Tuesday, September 11, 2007

Elasticity of Photography

My college macro economics professor used to explain the Elasticity of Demand as a rubber band with one end attached to a particular product and the other end attached to its price. As the price rises, the demand (represented by the rubber band) stretches to the point that the consumer is willing to pay, until the price becomes too high for the consumer and the rubber band breaks. So, when Pepsi prices rise to a certain point, more people start to buy Coke, etc.

With this philosophy in mind, I've been taking note of my own photography business' elasticity and have found some interesting things:

1. By the end of 2007, we will have done three separate shoots in the state of California. Is this because there are no photographers in California? It's very expensive for a client to fly me, my equipment and assistant out to a location while paying for hotel, rental car and meals for a week or more. My guess is these clients (who I have worked with previously) appreciate our images and the easy process of working with us. For these two clients, our services are highly elastic relative to the cost of working with us.

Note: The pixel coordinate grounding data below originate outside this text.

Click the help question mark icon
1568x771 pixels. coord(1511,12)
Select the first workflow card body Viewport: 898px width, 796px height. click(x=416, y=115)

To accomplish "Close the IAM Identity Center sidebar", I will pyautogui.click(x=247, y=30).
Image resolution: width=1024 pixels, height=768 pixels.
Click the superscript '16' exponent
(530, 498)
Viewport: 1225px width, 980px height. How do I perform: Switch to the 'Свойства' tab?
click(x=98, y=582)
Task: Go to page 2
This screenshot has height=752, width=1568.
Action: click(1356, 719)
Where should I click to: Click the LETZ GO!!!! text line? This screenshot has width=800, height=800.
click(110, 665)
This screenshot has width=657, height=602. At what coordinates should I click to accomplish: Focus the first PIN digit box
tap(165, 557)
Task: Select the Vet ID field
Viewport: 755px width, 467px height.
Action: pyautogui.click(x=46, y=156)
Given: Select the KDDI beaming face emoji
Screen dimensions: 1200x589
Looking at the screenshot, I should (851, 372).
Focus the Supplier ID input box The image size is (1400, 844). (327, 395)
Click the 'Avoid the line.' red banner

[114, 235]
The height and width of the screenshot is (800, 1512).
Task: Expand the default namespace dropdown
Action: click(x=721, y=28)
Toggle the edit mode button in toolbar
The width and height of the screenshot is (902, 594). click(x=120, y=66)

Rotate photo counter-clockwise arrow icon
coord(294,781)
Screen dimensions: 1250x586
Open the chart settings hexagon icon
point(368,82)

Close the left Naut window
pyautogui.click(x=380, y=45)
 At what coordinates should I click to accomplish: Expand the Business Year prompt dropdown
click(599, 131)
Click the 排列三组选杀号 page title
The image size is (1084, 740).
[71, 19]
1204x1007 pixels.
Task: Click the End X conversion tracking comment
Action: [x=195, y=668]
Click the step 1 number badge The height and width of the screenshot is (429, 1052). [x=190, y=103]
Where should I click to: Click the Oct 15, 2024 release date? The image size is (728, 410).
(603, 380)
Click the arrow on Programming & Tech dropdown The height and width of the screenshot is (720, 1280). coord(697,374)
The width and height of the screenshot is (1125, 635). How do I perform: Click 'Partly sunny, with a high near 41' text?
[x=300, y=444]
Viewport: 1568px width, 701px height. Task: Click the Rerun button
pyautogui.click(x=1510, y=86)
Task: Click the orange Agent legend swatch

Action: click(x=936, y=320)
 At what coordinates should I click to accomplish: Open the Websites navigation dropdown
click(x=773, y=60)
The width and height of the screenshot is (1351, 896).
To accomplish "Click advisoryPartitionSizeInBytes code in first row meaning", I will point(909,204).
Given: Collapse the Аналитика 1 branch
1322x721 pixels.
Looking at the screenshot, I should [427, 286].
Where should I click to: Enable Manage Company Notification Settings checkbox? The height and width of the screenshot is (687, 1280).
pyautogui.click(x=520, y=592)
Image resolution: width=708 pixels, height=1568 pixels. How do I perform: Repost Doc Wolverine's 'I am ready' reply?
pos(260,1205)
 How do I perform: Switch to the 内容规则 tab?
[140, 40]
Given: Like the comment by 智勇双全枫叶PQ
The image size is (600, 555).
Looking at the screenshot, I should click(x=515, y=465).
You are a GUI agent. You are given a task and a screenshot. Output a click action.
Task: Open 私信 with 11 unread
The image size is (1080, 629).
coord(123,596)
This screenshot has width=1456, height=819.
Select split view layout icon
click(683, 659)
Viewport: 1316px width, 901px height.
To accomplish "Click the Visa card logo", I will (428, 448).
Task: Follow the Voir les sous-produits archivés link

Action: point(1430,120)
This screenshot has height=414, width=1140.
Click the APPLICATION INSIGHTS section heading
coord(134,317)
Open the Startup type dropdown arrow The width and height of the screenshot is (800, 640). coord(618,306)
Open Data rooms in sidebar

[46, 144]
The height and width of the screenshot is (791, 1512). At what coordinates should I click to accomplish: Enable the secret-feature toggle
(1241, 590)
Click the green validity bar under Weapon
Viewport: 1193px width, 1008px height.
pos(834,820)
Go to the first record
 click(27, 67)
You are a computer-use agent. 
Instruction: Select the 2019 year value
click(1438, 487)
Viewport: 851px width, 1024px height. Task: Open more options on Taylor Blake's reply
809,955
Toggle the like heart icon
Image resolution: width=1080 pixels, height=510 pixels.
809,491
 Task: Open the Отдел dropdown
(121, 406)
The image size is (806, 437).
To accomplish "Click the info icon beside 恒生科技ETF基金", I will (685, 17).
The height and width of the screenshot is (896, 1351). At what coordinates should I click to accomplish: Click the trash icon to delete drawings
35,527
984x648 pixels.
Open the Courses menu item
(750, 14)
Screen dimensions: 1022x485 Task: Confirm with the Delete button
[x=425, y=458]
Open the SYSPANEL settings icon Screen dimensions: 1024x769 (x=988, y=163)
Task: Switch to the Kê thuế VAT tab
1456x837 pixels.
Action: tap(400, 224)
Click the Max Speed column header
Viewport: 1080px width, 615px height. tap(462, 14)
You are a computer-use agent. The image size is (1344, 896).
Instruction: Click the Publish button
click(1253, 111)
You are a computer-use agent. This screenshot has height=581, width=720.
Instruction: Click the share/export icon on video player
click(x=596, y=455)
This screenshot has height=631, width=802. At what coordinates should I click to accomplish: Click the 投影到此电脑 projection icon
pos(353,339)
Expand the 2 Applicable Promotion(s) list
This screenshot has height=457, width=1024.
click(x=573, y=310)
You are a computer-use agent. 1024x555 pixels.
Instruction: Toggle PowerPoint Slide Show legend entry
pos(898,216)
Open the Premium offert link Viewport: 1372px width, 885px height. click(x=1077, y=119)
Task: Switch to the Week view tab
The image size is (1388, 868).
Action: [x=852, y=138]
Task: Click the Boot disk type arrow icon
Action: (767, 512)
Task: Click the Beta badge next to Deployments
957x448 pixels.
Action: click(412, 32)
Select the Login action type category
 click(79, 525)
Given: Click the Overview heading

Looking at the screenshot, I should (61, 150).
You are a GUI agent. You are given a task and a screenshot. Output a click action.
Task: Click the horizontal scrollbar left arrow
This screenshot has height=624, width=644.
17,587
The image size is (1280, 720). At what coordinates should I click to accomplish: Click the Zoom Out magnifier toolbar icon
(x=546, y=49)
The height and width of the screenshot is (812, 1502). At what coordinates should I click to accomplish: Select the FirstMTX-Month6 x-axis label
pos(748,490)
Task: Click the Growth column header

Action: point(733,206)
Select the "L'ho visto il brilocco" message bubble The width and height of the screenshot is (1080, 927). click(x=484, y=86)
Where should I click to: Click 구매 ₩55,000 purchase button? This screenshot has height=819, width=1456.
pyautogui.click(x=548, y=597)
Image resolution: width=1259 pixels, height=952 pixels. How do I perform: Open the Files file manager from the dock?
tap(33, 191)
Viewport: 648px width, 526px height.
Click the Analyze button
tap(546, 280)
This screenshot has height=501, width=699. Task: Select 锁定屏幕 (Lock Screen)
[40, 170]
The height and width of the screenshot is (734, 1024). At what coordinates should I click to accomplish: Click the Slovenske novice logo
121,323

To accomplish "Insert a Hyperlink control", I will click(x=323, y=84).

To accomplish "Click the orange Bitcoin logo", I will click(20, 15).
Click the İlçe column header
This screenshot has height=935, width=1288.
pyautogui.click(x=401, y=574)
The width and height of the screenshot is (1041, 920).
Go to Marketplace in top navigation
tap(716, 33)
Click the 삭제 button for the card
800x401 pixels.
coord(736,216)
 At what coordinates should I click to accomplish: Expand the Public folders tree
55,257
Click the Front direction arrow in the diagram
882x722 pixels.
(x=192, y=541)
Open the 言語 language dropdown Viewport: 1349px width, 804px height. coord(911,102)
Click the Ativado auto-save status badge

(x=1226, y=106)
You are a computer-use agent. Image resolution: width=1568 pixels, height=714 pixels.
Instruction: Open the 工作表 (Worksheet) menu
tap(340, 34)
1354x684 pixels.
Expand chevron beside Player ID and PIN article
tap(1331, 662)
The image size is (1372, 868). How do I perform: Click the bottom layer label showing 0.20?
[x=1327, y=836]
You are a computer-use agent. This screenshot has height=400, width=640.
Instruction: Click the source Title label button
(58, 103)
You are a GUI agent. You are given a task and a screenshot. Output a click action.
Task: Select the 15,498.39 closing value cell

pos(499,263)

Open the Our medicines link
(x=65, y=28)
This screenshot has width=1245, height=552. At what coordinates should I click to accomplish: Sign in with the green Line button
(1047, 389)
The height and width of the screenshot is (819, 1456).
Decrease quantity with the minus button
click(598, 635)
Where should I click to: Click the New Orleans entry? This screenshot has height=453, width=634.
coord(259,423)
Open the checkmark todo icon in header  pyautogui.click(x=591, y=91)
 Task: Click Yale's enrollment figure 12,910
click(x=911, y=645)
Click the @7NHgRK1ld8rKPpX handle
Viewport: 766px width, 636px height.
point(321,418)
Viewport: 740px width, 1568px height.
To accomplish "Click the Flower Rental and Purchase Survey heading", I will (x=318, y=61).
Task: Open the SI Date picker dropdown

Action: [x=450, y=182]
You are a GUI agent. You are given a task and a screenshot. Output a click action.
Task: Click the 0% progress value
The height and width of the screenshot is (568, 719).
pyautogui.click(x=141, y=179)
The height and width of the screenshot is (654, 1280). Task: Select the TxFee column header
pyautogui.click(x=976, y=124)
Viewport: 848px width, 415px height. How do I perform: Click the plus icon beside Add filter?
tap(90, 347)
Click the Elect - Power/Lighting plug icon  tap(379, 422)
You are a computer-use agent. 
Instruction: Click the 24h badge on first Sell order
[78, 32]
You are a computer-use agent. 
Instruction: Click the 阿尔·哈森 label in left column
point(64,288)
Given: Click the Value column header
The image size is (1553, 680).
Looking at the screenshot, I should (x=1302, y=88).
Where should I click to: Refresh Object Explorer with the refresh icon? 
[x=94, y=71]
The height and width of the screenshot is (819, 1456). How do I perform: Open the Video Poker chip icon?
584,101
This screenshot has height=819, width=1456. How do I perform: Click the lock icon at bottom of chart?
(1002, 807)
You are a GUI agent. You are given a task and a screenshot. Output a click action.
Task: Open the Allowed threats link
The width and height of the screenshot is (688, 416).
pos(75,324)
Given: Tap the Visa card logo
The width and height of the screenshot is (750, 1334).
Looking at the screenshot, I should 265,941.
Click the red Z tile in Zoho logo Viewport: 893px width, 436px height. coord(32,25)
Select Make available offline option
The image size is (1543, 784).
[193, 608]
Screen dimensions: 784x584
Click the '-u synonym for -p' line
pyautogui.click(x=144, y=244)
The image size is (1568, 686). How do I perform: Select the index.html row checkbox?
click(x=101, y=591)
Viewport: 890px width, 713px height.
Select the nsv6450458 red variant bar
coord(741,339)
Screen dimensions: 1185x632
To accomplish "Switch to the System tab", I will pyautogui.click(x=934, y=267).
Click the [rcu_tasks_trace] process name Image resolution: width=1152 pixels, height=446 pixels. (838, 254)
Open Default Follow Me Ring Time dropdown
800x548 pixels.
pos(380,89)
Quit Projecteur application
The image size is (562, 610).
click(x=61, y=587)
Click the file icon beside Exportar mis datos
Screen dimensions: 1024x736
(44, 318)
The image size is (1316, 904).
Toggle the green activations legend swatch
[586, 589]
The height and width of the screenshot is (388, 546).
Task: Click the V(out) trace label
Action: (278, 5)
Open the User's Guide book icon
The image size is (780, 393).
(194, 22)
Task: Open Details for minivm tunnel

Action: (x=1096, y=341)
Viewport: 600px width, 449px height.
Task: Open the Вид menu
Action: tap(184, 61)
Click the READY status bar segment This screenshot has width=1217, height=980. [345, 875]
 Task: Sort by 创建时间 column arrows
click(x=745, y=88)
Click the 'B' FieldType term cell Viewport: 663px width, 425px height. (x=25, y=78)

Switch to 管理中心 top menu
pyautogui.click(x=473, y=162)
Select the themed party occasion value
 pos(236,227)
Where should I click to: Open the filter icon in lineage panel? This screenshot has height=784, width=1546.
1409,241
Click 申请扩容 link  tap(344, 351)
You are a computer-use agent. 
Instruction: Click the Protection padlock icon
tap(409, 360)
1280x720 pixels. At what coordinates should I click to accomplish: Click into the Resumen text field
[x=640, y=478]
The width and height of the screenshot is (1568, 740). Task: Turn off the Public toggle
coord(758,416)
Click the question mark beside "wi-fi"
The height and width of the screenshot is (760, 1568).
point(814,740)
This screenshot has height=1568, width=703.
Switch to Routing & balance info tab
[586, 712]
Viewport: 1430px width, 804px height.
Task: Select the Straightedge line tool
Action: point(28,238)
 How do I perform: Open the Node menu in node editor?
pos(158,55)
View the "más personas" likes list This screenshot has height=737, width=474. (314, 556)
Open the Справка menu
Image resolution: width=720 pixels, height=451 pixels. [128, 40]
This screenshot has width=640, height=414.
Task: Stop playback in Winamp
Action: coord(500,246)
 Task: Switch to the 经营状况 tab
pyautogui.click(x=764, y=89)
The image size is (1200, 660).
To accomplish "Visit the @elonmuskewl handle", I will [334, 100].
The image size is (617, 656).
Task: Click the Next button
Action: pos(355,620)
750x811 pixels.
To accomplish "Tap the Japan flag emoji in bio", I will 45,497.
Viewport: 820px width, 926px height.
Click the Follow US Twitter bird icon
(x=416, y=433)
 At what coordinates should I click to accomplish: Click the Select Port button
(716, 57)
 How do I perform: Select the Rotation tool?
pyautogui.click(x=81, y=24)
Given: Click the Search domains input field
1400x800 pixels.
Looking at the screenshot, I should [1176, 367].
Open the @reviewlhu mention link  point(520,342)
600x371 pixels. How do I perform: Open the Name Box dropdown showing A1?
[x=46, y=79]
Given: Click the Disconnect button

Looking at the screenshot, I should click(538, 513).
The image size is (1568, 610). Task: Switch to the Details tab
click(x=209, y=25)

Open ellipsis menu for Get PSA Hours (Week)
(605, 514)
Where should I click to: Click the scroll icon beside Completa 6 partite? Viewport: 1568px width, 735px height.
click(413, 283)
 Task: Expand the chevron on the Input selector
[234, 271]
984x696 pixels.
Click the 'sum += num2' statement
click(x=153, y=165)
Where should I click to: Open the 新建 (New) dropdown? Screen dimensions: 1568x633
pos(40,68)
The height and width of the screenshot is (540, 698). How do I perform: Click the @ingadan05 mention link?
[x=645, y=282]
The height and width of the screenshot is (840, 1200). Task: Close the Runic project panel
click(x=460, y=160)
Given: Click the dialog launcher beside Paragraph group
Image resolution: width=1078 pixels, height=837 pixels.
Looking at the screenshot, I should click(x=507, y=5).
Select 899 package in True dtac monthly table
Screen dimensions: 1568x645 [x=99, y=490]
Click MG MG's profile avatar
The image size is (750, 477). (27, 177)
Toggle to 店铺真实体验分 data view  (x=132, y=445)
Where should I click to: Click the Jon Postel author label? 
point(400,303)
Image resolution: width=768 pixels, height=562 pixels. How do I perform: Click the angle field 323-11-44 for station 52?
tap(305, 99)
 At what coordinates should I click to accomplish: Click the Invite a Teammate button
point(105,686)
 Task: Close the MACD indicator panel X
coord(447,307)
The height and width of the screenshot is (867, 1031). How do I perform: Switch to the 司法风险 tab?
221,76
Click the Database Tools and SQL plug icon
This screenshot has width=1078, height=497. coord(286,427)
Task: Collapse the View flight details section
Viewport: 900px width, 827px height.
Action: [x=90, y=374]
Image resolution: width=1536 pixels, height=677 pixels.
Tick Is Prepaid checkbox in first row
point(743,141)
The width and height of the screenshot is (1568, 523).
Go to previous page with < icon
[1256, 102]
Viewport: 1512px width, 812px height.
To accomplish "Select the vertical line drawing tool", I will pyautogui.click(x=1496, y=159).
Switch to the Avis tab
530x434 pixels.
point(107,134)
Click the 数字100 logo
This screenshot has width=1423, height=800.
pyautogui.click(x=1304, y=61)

2. Back in 2004, we spent six weeks shooting resorts in Hong Kong and Bali while flying from our base in Florida. In this case, our services were extremely elastic.

3. While we seem to be good enough for resorts around the globe, we apparently don't have much clout here at home. For instance the Boca Raton Resort & Club—long considered a playground for the wealthy—is so geographically close that I can actually see that pink tower from just outside my house. However, when I offered them a quotation to shoot their property, they quickly hung up the phone and never called back. I guess they consider my work completely inelastic.

My college professor would be so proud.